Page - Statistical vs. Social Significance
Statistical vs. Social Significance
Insights from the Ambassadors
The error of treating statistical significance as ipso facto equivalent to social significance seems to be standard practice in the program evaluation domain.
– David Hunter, Hunter Consulting, LLC
Statistical significance and policy relevance are not the same thing. One has to reach a judgment about any project’s results by separately considering both forms of significance.

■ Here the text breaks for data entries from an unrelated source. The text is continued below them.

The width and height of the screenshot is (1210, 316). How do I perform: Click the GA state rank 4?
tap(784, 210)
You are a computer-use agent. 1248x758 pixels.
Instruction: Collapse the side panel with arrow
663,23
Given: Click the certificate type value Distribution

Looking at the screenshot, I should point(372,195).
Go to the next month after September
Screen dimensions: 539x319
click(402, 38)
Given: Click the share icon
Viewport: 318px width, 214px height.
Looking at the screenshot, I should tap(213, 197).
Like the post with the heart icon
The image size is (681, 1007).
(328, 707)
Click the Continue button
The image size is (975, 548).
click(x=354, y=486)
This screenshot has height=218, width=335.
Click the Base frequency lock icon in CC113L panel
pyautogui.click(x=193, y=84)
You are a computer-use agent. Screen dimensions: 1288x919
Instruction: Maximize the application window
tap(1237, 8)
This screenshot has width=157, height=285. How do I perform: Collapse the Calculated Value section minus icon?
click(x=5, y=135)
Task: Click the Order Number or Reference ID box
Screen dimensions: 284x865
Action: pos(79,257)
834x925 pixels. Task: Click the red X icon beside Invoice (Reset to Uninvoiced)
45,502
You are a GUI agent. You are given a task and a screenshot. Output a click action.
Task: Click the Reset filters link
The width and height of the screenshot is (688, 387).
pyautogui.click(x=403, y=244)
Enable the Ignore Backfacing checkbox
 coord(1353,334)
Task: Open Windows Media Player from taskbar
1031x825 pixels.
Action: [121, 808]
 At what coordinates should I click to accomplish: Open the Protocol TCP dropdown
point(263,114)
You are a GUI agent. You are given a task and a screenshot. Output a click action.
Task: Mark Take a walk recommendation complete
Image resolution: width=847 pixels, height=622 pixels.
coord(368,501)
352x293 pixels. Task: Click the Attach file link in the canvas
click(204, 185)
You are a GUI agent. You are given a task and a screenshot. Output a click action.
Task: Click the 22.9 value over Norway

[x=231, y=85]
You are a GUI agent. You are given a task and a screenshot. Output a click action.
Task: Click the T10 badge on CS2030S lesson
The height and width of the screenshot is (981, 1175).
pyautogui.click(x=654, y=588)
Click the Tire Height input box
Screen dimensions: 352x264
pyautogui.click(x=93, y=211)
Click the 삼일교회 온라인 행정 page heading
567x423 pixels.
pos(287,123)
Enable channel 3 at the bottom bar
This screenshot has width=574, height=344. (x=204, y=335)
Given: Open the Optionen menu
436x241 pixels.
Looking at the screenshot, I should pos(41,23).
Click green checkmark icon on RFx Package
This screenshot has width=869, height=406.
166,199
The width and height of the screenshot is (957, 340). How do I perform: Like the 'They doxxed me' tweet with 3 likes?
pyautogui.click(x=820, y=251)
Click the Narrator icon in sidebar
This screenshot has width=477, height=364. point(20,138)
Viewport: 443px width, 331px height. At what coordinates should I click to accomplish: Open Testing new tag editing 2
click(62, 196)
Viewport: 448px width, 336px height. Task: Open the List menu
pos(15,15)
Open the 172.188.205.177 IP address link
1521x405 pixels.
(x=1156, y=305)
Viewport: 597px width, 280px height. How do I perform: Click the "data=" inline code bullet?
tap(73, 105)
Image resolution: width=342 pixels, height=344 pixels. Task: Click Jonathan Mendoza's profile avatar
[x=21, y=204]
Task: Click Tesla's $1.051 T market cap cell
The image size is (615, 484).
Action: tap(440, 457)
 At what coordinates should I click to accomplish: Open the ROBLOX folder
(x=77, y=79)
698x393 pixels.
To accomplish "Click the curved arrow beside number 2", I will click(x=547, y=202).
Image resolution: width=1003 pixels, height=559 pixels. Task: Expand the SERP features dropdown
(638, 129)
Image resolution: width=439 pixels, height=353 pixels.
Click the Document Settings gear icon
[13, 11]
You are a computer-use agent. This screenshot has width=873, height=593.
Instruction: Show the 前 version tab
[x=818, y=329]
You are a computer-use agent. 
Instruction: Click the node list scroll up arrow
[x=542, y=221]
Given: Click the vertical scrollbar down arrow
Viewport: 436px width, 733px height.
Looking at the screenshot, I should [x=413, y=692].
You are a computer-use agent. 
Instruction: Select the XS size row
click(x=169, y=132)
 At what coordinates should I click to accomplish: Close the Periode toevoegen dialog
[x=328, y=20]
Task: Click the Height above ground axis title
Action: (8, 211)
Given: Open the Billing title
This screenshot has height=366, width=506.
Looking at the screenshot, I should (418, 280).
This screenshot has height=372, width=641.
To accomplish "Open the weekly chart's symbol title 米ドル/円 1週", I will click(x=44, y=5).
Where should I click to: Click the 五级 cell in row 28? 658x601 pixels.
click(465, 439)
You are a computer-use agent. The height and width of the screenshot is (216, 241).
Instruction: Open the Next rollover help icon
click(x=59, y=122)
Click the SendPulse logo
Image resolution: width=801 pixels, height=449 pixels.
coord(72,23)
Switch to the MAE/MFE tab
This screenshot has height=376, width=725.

– Gordon Berlin, President, MDRC
Overview
The July 2015 exchange among ambassadors about statistically significant impact vs. social (or policy) value in many ways reflects the internal debate over the hot-button issue of external evaluation during the development of “The Performance Imperative.” Ultimately, ambassadors robustly endorsed external evaluation as Pillar 7 of the Performance Imperative, while making clear that no one type of evaluation is right for every organization at every stage of organizational development. Similarly, ambassadors both questioned and offered thoughtful explanations of the value of statistical significance, while agreeing that it is not the same as social value and that additional context and considerations are necessary to ensure socially valuable outcomes.
The full context of each ambassador’s contribution to the exchange is listed in the Appendix.
Background/The Issue at Hand
In a community post on July 11, Mario Morino solicited ambassadors’ thoughts on the Social Innovation Research Center’s (SIRC) report, “Social Innovation Fund: Early Results Are Promising,” which described, with reasonable qualification, positive evaluation findings for several SIF-funded programs. David Hunter’s concern with the report centered on the way in which SIRC interpreted the results of MRDC’s evaluation of Reading Partners, a volunteer tutoring program for kids who are 6-30 months behind their age-mates in reading. While taking no issue with the quality of MRDC’s research, which found “statistically significant impacts…equivalent to approximately one-and-a-half to two months of additional progress in reading,” David critiqued SIRC for concluding, “the Reading Partners model is effective.” As David stated, “I want to focus on one issue: the difference between statistical significance and social significance…and how very frequently (including in this instance) the former is treated as if it were inherently the latter.“
David illustrated his point further:
If our child was 30 months behind his or her age cohort in reading, would we be happy if that child caught up 2 months (maximum) after participating in a 28-week reading improvement program? He or she would still be 28 months behind and, I think it is fair to say, still at a great educational disadvantage….In other words, the report does not address whether the statistically significant impacts of Reading Partners has any social value.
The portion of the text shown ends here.